Les arguments, l’orientation proposée, comportent des éléments, des repères et des discussions qui méritent qu’on s’y arrête.

 Le peuple de gauche veut l’unité

Revenant sur « la séquence électorale récente », remontant à « l’ivresse des départs… », « l’aventure Mélenchon » l’amène à 2008. Avec le Parti de Gauche et une alliance avec le PCF dirigé par Marie-George Buffet, ce sera « le score à deux chiffres et « Sisyphe trois fois » (p.28).  Jean-Luc Mélenchon oppose sa dialectique de la division à toutes les possibilités successives. On rappellera, l’auteur n’y ayant pas assisté, le Conseil national du Front de Gauche, tenu après la présidentielle de 2012, en décembre. Jean-Luc Mélenchon et ses porte-paroles auraient accepté de discuter des statuts et des relations entre des structures locales et une direction nationale à une seule condition : que leur candidat à la Présidentielle soit d’abord désigné officiellement comme « le Président » du Front de Gauche … Il quitta la salle.

Tâche demandée:
Recopiez à l'identique le passage du document qui s'ouvre sur les mots contenant « Le peuple de » et se termine par « quitta la salle. ». La liste ci-dessous n'est pas nécessaire.

Données enregistrées:
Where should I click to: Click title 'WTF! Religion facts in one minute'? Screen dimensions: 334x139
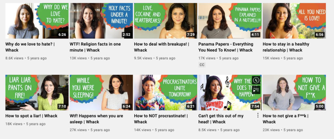(x=95, y=47)
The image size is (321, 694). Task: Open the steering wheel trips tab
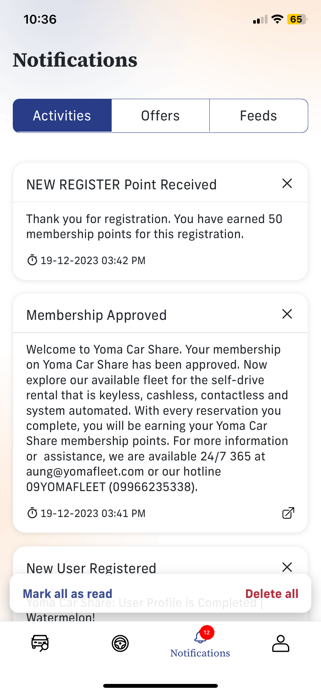coord(120,644)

Réponse écrite:
Le peuple de gauche veut l’unité

Revenant sur « la séquence électorale récente », remontant à « l’ivresse des départs… », « l’aventure Mélenchon » l’amène à 2008. Avec le Parti de Gauche et une alliance avec le PCF dirigé par Marie-George Buffet, ce sera « le score à deux chiffres et « Sisyphe trois fois » (p.28).  Jean-Luc Mélenchon oppose sa dialectique de la division à toutes les possibilités successives. On rappellera, l’auteur n’y ayant pas assisté, le Conseil national du Front de Gauche, tenu après la présidentielle de 2012, en décembre. Jean-Luc Mélenchon et ses porte-paroles auraient accepté de discuter des statuts et des relations entre des structures locales et une direction nationale à une seule condition : que leur candidat à la Présidentielle soit d’abord désigné officiellement comme « le Président » du Front de Gauche … Il quitta la salle.